A lawsuit over how three counties in Iowa should deal with water pollution from their farms underscores an underlying tension between rural and urban Iowans, both of whom take pride in neighborliness and cooperation. That the water utility, Northern District of Iowa, is suing the boards of supervisors in federal court, seems confrontational and “arrogant against rural Iowa” to some. And yet the health of 500,000 Des Moines residents, or nearly one fifth of state’s population, is being endangered by water runoff with excessive nitrates, which can cause serious health problems, especially in infants.

Both sides are frustrated. Although multi-generational farmers argue that they care deeply about the land, this seems cavalier to their urban neighbors, whose children’s health is at stake. While farmers favor a voluntary system of improving water quality, critics say that their incremental changes and anecdotal reports of successes have not been enough. Individual farmers have taken steps to limit nitrate runoff, like reducing tilling and planting cover crops, and argue that they need more time for their programs to work and scale up. But in Des Moines, residents feel more urgency to restore the quality of its drinking supply and resolve the associated health risks. And the water utility, barely able to remove nitrates quickly enough to keep up with demand, has seen its costs skyrocket.

It seems that local leaders, who have a civic responsibility to serve their residents, also have an opportunity to engage rural and urban Iowans to collaborate to solve these problems. It’s time to move from “talking the game to walking the game”.

Conflict Over Soil and Water Quality Puts ‘Iowa Nice’ to a Test

By Mitch Smith | The New York Times | April 18, 2015

Manson, Iowa — The flat, endless acres of black dirt here in northern Iowa will soon be filled with corn and soybean seeds. But as farmers tuned up their tractors and waited for the perfect moment to plant, another topic weighed on their minds: a lawsuit filed in federal court by the state’s largest water utility.
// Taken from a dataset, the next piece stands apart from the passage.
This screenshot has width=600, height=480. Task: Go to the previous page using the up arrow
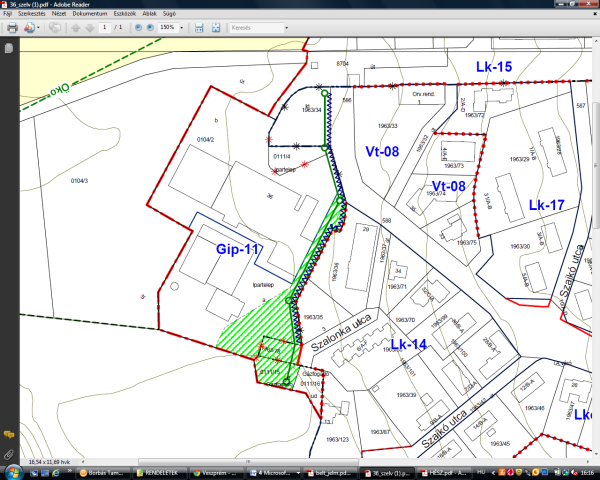pyautogui.click(x=75, y=28)
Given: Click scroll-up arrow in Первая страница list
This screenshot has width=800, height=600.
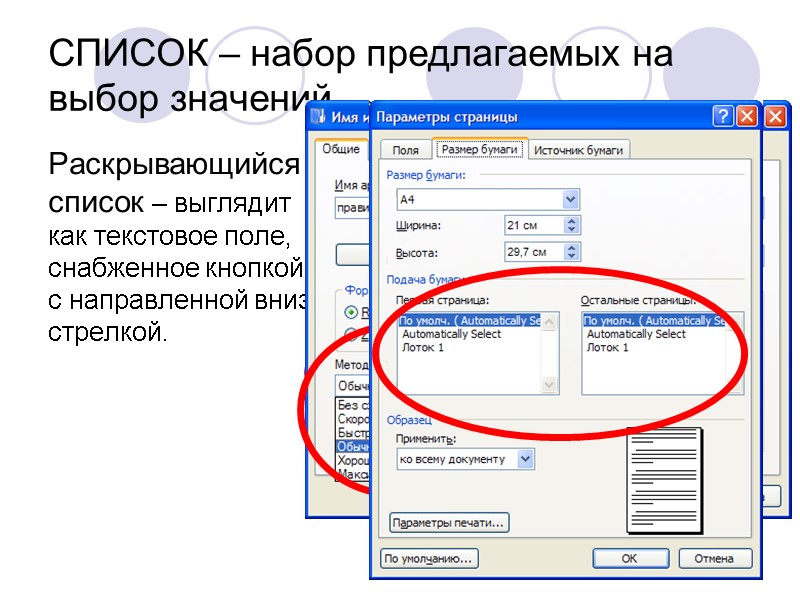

After years of mounting frustration, the utility, Des Moines Water Works, sued the leaders of three rural Iowa counties last month. Too little has been done, the lawsuit says, to prevent nitrates from flowing out of farm fields into the Raccoon River and, eventually, into the drinking water supply for roughly 500,000 Iowans. The suit seeks to make farmers comply withfederal clean-water standards for nitrates that apply to factories and commercial users, and requests unspecified damages.

“It’s very clear to me that traditional, industrial agriculture has no real interest in taking the steps that are necessary to radically change their operations in a way that will protect our drinking water,” said Bill Stowe, the chief executive of Des Moines Water Works. High nitrate runoff, which can result from nitrogen-rich soil and applied fertilizer, places Des Moines’s drinking water in danger of violating federal quality standards, Mr. Stowe said, and increases costs and poses health risks for customers.